5 Commenti a “Festeggiamenti”

  1. Antonio Sedda scrive:

    Bravo Costanzo. Solita storia i Sardi quando parlano d’altri sono comprensivi, capiscono, argomentano. Io non faro festa il 17 marzo, l’Italia non è la mia Patria e la Sinistra illuminata ha votato con il PDL in Consiglio Regionale per affossare la mozione sull’indipendenza. Collaborazionisti e unionisti di tutto il mondo unitevi.

  2. Marcello Madau scrive:

    Condivido molte cose dell’analisi di Costanzo Pazzona. Anche quando dice che quanto sperimentato dall’Italia nella provincia di Bolzano rappresenta davvero un modello molto avanzato.
    E’ questa l’Italia possibile che mi interessa costruire, un territorio dove, assieme alle battaglie per migliorare la democrazia e la situazione di lavoratori e precari, possano trovare cittadinanza piena tutte le identità e le nazionalità, senza che esse siano costrette a diventare nazionaliste e fuggire, schiacciate da un centralismo di lunga durata, verso paradisi perduti e piccole indipendenze.
    Ma la posizione tirolocentrica di Durnwalder, presidente istituzionale di tutte le identità e le nazionalità del territorio bolzanese, non mi pare un piccolo errore, una subordinata che non possa condizionare un giudizio altrimenti favorevole alle sue posizioni. Se Durnwalder ha solide ragioni storiche sul passato, dovrebbe rifuggire dagli errori del nazionalismo dominante: ma temo che fra nazionalismi e nazionalismi le differenze siano decisamente inferiori alle somiglianze. Per questo la sua posizione politica, pur nella condivisione della denuncia storica, mi pare complessivamente negativa.

  3. Omar Onnis scrive:

    Rimane il problema del trattamento mediatico della faccenda, secondo me addirittura offensivo. Si è contestata la legittimità stessa di Durnwalder di non sentirsi partecipe al processo di unificazione italiana. I rispettosi rilievi sulla sua correttezza istituzionale li leggo qui, e li posso anche condividere. Ma non sono gli stessi che ho letto a suo tempo sui maggiori giornali italiani. Esiste un nazionalismo decisamente egemonico in Italia ed è quello che si nutre sia di pulsioni destrorse e di narrazioni ideologiche di stampo romantico e fascista, sia del centralismo statale comunista. L’intervento invero imbarazzante di Benigni al recente festival di Sanremo ne rappresenta una bella sintesi.

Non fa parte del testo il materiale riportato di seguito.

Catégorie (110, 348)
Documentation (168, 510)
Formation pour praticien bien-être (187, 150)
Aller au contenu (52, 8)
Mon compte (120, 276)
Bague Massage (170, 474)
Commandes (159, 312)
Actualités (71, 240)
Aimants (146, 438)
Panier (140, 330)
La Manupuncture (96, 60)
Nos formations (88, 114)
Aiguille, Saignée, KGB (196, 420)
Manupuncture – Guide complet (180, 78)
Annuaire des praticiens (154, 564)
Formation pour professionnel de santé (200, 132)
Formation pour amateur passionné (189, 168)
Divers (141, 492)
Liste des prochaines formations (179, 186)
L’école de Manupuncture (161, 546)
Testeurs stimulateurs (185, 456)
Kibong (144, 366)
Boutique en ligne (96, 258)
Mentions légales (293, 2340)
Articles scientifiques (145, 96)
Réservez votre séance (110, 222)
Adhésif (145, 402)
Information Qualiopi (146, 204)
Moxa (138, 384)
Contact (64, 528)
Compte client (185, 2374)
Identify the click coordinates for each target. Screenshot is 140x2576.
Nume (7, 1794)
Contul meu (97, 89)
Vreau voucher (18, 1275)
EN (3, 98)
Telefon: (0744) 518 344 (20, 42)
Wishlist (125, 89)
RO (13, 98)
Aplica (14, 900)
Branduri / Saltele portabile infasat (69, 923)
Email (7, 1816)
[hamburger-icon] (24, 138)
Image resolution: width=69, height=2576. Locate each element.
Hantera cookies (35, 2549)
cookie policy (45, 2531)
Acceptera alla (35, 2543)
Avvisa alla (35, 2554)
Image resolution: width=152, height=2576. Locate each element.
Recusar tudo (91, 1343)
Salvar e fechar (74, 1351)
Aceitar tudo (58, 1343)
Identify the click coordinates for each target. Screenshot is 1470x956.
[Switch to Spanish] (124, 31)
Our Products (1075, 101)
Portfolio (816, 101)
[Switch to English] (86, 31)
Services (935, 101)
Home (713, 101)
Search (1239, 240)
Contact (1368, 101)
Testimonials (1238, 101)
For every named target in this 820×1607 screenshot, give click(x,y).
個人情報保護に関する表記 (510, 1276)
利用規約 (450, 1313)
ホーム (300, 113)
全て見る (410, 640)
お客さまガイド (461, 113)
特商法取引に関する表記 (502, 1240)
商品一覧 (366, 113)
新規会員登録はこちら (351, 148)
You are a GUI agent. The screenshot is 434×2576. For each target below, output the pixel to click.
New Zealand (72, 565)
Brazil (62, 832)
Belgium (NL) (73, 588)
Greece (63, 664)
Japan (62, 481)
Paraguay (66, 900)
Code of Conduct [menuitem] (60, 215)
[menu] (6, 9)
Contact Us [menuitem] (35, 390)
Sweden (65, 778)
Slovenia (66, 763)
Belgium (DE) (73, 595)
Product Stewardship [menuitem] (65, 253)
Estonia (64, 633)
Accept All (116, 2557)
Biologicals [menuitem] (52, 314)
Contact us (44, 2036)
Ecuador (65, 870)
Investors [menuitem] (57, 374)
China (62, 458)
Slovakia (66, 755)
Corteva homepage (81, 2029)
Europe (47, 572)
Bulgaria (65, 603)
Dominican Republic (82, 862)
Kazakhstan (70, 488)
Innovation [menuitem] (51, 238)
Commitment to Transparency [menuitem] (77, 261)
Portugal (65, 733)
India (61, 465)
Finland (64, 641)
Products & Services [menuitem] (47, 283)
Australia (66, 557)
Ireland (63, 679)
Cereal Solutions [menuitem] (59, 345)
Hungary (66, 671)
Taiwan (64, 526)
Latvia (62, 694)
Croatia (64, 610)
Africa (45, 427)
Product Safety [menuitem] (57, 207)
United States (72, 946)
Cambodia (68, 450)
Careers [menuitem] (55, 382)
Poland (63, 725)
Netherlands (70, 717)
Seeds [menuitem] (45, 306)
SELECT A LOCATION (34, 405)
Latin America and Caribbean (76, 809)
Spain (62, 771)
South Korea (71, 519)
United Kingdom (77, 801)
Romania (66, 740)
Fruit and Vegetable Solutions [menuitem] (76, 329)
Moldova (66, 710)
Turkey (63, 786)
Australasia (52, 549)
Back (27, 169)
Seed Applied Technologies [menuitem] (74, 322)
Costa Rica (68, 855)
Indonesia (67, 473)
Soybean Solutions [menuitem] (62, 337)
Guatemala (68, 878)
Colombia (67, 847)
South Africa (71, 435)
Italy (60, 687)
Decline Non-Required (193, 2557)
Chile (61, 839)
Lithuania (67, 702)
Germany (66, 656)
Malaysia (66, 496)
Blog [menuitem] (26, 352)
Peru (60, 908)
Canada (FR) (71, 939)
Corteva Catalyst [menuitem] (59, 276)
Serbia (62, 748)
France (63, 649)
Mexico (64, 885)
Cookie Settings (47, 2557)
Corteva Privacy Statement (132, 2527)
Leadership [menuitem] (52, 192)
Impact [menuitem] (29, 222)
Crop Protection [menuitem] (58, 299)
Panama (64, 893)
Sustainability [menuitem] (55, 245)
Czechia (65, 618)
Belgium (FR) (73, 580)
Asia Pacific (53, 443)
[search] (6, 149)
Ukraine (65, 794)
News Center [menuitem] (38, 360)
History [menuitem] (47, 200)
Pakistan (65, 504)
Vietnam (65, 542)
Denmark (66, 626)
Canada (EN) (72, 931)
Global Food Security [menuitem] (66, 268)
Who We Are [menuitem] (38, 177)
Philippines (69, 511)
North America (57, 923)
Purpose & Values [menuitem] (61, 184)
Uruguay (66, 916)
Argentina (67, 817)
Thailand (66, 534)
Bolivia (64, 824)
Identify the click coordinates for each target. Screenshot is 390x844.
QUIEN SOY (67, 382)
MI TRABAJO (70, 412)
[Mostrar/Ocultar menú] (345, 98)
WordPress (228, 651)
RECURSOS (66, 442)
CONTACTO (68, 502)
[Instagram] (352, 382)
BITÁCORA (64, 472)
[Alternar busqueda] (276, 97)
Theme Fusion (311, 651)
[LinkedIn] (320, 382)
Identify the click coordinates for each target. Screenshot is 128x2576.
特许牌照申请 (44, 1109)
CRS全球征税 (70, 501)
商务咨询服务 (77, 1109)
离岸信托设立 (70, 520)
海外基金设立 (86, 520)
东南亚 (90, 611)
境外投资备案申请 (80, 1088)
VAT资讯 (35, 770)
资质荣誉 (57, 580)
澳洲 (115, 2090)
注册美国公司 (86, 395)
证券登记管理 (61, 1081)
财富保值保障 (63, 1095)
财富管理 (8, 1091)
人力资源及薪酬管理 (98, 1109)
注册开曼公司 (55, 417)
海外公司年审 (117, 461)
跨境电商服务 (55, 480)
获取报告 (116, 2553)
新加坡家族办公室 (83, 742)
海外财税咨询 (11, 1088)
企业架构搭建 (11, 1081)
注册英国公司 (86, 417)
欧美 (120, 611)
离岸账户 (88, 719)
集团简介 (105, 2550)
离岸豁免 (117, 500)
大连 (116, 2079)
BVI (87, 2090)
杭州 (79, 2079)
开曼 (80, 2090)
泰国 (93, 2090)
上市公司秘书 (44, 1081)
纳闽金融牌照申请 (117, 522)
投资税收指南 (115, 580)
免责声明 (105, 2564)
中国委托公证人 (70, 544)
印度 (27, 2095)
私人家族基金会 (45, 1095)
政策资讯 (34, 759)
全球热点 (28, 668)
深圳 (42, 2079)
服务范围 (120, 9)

Quando si portano istanze indipendentiste di solito una delle risposte è il rifiuto dei particolarismi, degli egoismi delle piccole patrie, della vanità di aspirare a costruire un nuovo stato in un mondo dove gli stati stanno scomparendo. Quest’ultimo è un argomento particolarmente fallace e destituito di fondamento anche su una base meramente statistica (dalla fondazione dell’ONU a oggi secondo voi gli stati nel mondo sono diminuiti o sono aumentati?). Comunque, prendere il Sud Tirolo come termine di paragone con la Sardegna è del tutto fuorviante. Sia dal punto di vista storico, sia da quello culturale (i sud tirolesi sono tirolesi, non costituiscono una collettività storica a se stante), sia da quello geografico. La Sardegna è un caso a sé, con una storia e necessità sue proprie.

  4. Fausto Todde scrive:

    Ho letto con attenzione sia l’articolo di Pazzona che i tre commenti. Anzitutto è vero che in provincia di Bolzano la maggioranza della popolazione si sente “austriaca” e non partecipa emotivamente ad una festa che sottintende il “sentirsi italani”. Dice Pazzona (e Madau condivide), che “quanto sperimentato dall’italia nella provincia di Bolzano rappresenta un modello molto avanzato”. Personalmente mi pare un’affermazione un pò precipitosa. La domanda è: il benessere diffuso in questa zona, è opera della lungimiranza della classe politica locale, o è il frutto di enormi privilegi che l’italia ha concesso nel tempo, pur di arrivare ad uno “status quo” di non belligeranza? Guardiamo la realtà nel suo insieme: le regioni con maggiori privilegi sono quelle a statuto speciale del Trentino-Alto Adige e della Valle d’Aosta. Questi privilegi sono stati ottenuti perchè la classe politica locale (sia quella autonomista che quella con riferimento nazionale), hanno sempre rivendicato nei confronti dell’ Italia gli interessi locali. La Lega Nord è nata in seguito all’indottrinamento di Bossi, Miglio ed altri da parte di un politico valdostano (Bruno Salvadori) ed è nata con lo scopo di rivendicare a loro volta detti privilegi. E la Sardegna? Non rivendica neppure i diritti sulle entrate che spettano per legge, per non parlare dei vari deputati e senatori eletti col voto dei sardi e che che la Sardegna la conoscono per averla vista in cartolina.

  5. Loredana Rosenkranz scrive:

    Capisco, insieme a Costanzo Pazzona, la posizione di Durnwalder e la trovo opportuna, se non altro perché taglia sul nascere nuove occasioni di conflitto tra le comunità del sud Tirolo che cercano una difficile convivenza tra plurilinguismo/pluriculturalismo ed appartenenza ad una statualità unica. Per far questo quelle popolazioni hanno lavorato per usufruire al massimo e legittimamente degli spazi che l’articolazione autonomistica delle due province ha loro consentito. Non “un regalo” dell’Italia ma il frutto di una mediazione e di un accordo molto civile, i cui effetti, nel bene e nel male, meriterebbero di venir analizzati nel presente, invece di essere pronti a sostenere, anche in parlamento, pseudo- federalismi, onerosi non solo finanziariamente ma soprattutto simbolicamente, per il conseguente ritorno negativo sull’idea federalista, relativamente all’Italia ed all’Europa.